There is also no reconciliation loop. Terraform applies once and moves on. If a controller crashes an hour later, Terraform will not notice. If someone edits a ConfigMap manually, Terraform will not revert it. Drift is invisible unless you run a plan again.

ArgoCD runs a continuous loop comparing what is in Git to what is in the cluster, and corrects any difference automatically. That is the behaviour you want for everything running inside Kubernetes.

So: Terraform for the infrastructure that needs to exist, ArgoCD for everything that runs on top of it.


Where Ansible Fits In

Before getting into the code, it is worth understanding why Ansible is involved at all.

Terraform finishes provisioning the EKS cluster and hands off to the next step.
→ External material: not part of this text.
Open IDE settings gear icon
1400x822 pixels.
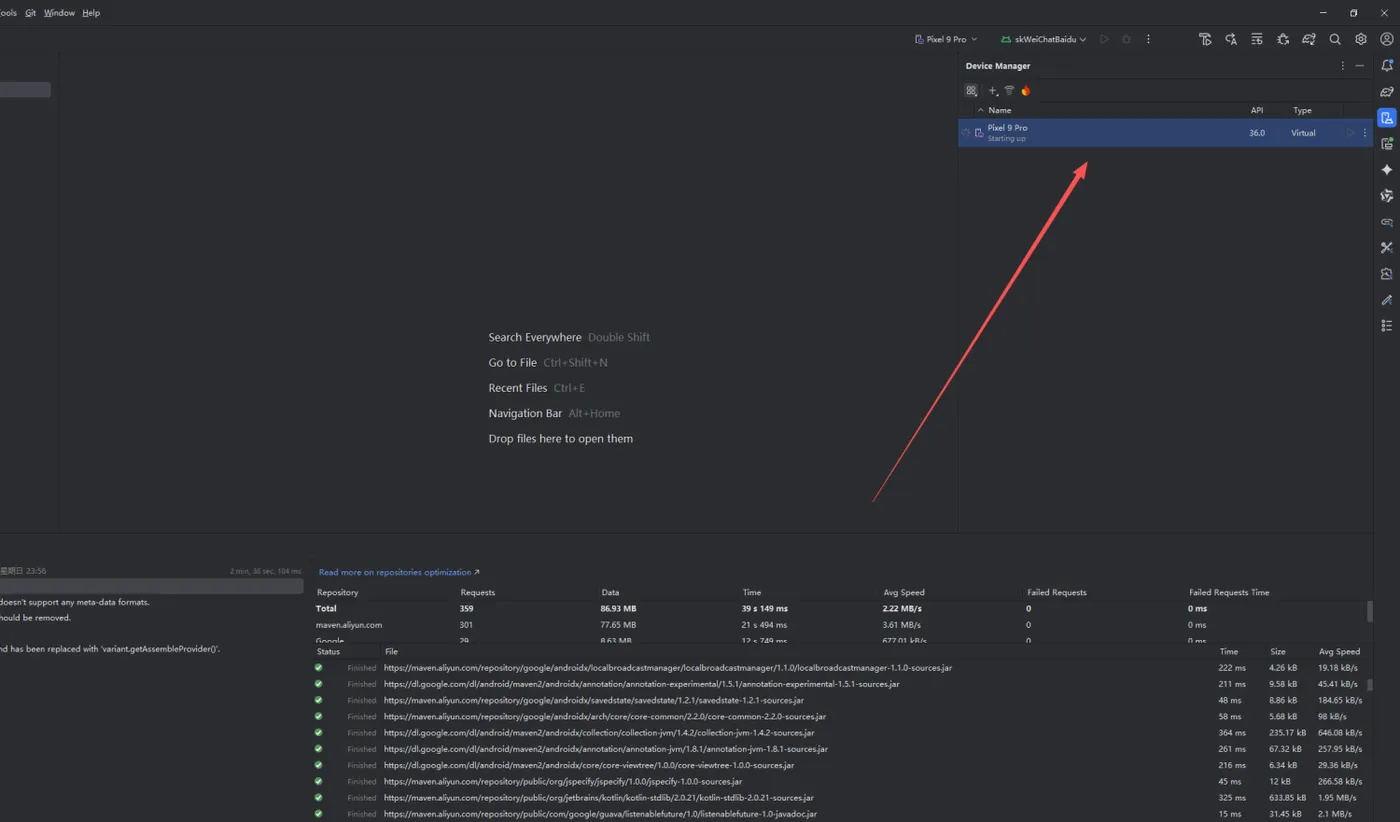pyautogui.click(x=1361, y=39)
But at that point, the cluster exists and ArgoCD is installed via Helm, and that is all Terraform knows. It cannot tell you whether the ArgoCD pods are actually running, and it cannot apply Kubernetes manifests cleanly without reaching for raw kubectl in a local-exec block.

Raw kubectl in a shell script works, but it is fragile. You end up writing sleep commands, polling loops, and process substitution hacks just to pass a CA cert. It gets messy fast.

Ansible sits right in that gap. It has native Kubernetes modules that know how to wait for a deployment to become available without any of that. It speaks Terraform’s language on one side – it gets called from a local-exec and receives the cluster credentials as variables – and it speaks Kubernetes on the other side, applying the root app manifest once the cluster is actually ready.

It is not doing anything magical. It is just the cleanest way to cross that boundary without turning the local-exec into a bash nightmare.


The Handoff

The EKS Addons module is where the handoff happens. It installs ArgoCD via Helm, then once ArgoCD is ready, applies the root application that kicks everything else off.

resource "helm_release" "argocd" {
  name             = "argocd"
  repository       = "https://argoproj.github.io/argo-helm"
  chart            = "argo-cd"
  namespace        = "argocd"
  create_namespace = true
}

resource "null_resource" "argocd_root_app" {
  depends_on = [helm_release.argocd]

  provisioner "local-exec" {
    interpreter = ["/bin/bash", "-c"]
    command     = <<-EOT
      CA_CERT_FILE=$(mktemp /tmp/eks-ca-XXXXXX.crt)
      echo "${var.cluster_ca_certificate}" | base64 -d > "$CA_CERT_FILE"

      ansible-playbook "${var.repo_root}/ansible/argocd-bootstrap.yml" \
        -e "cluster_endpoint=${var.cluster_endpoint}" \
        -e "cluster_ca_cert_path=$CA_CERT_FILE" \
        -e "cluster_token=${data.aws_eks_cluster_auth.main.token}" \
        -e "env=${var.environment}"

      rm -f "$CA_CERT_FILE"
    EOT
  }
}

The depends_on ensures the local-exec only runs after the Helm release completes. I initially reached for raw kubectl commands here, but switched to an Ansible playbook. Ansible has proper Kubernetes modules that handle waiting for readiness natively, which is much cleaner than writing sleep loops in bash.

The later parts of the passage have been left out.